Results are shown for an AMD Ryzen 3900X 12-core (24 virtual cores) processor and with gzipFilePath=4GB-base64.gz, which is a 4 GiB gzip compressed file with base64 random data.

Decompression with Existing Index

Module Runtime / s Speedup
gzip 17.2 1x
pragzip with parallelization = 0 1.25 13.8x
pragzip with parallelization = 1 13.8 1.25x
pragzip with parallelization = 2 7.0 2.46x
pragzip with parallelization = 6 2.5 6.88x
pragzip with parallelization = 12 1.47 11.7x
pragzip with parallelization = 24 1.25 13.8x
pragzip with parallelization = 32 1.33 12.9x

The speedup of pragzip over the gzip module with parallelization = 0 is 17.2/1.25 = 14. When using only one core, pragzip is faster by (17.2-13.8)/17.2 = 20%.

Benchmark Code
import gzip
import time

with gzip.open(gzipFilePath) as file:
    t0 = time.time()
    while file.read(4*1024*1024):
        pass
    t1 = time.time()
    print(f"Decoded file in {t1-t0}s")

The usage of pragzip is slightly different:

import indexed_gzip
import pragzip
import time

with indexed_gzip.IndexedGzipFile(gzipFilePath) as file:
    file.build_full_index()
    file.export_index(gzipFilePath + ".index")

# parallelization = 0 means that it is automatically using all available cores.
for parallelization in [0, 1, 2, 6, 12, 24, 32]:
    with pragzip.PragzipFile(gzipFilePath, parallelization = parallelization) as file:
        file.import_index(open(gzipFilePath + ".index", 'rb'))
        t0 = time.time()
        while file.read( 4*1024*1024 ):
            pass
        t1 = time.time()
        print( f"Decoded file in {t1-t0}s" )
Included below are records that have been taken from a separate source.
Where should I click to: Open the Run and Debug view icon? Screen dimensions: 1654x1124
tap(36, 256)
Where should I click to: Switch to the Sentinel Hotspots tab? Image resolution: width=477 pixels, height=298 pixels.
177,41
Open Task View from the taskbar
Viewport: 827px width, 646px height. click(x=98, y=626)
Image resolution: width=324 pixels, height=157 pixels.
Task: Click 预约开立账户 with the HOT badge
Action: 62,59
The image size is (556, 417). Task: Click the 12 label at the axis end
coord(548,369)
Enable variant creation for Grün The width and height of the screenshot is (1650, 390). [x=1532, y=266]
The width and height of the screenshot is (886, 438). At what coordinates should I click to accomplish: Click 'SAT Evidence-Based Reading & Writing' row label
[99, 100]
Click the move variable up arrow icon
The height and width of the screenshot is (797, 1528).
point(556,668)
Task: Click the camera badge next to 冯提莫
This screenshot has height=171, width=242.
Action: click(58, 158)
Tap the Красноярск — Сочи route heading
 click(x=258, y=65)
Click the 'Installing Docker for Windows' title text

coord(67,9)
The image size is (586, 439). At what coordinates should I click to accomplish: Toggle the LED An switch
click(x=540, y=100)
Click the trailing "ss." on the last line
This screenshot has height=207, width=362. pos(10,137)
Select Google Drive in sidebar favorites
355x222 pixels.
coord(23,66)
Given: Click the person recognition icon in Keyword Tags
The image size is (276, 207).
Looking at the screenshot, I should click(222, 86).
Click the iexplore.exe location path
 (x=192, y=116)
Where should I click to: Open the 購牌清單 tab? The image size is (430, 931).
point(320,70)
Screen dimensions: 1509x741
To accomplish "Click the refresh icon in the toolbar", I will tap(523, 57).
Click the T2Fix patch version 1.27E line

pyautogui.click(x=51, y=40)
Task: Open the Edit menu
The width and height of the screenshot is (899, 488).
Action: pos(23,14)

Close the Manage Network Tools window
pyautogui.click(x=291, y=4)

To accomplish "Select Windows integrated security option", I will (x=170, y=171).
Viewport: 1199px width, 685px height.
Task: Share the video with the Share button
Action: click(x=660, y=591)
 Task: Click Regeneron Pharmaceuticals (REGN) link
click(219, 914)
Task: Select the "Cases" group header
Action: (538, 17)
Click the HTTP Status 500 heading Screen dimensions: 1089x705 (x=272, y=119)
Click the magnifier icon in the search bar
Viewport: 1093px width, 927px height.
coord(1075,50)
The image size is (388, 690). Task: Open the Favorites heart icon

Decompression from Scratch

Module Runtime / s Speedup
gzip 17.2 1x
pragzip with parallelization = 0 2.04 8.43x
pragzip with parallelization = 1 31.0 0.55x
pragzip with parallelization = 2 16.9 1.02x
pragzip with parallelization = 6 6.10 2.82x
pragzip with parallelization = 12 3.23 5.32x
pragzip with parallelization = 24 2.04 8.43x
pragzip with parallelization = 32 2.06 8.35x
Benchmark Code
import pragzip
import time

# parallelization = 0 means that it is automatically using all available cores.
for parallelization in [0, 1, 2, 6, 12, 24, 32]:
    with pragzip.PragzipFile(gzipFilePath, parallelization = parallelization) as file:
        t0 = time.time()
        while file.read(4*1024*1024):
            pass
        t1 = time.time()
        print(f"Decoded file in {t1-t0}s")

Installation

You can simply install it from PyPI:

python3 -m pip install --upgrade pip  # Recommended for newer manylinux wheels
python3 -m pip install pragzip

The latest unreleased development version can be tested out with:

python3 -m pip install --force-reinstall 'git+https://github.com/mxmlnkn/indexed_bzip2.git@master#egginfo=pragzip&subdirectory=python/pragzip'

And to build locally, you can use build and install the wheel:

cd python/pragzip
rm -rf dist
python3 -m build .
python3 -m pip install --force-reinstall --user dist/*.whl

Usage

Command Line Tool

pragzip --help

# Parallel decoding: 1.7 s
time pragzip -d -c -P 0 sample.gz | wc -c

# Serial decoding: 22 s
time gzip -d -c sample.gz | wc -c

Python Library

Simple open, seek, read, and close

from pragzip import PragzipFile

file = PragzipFile( "example.gz", parallelization = os.cpu_count() )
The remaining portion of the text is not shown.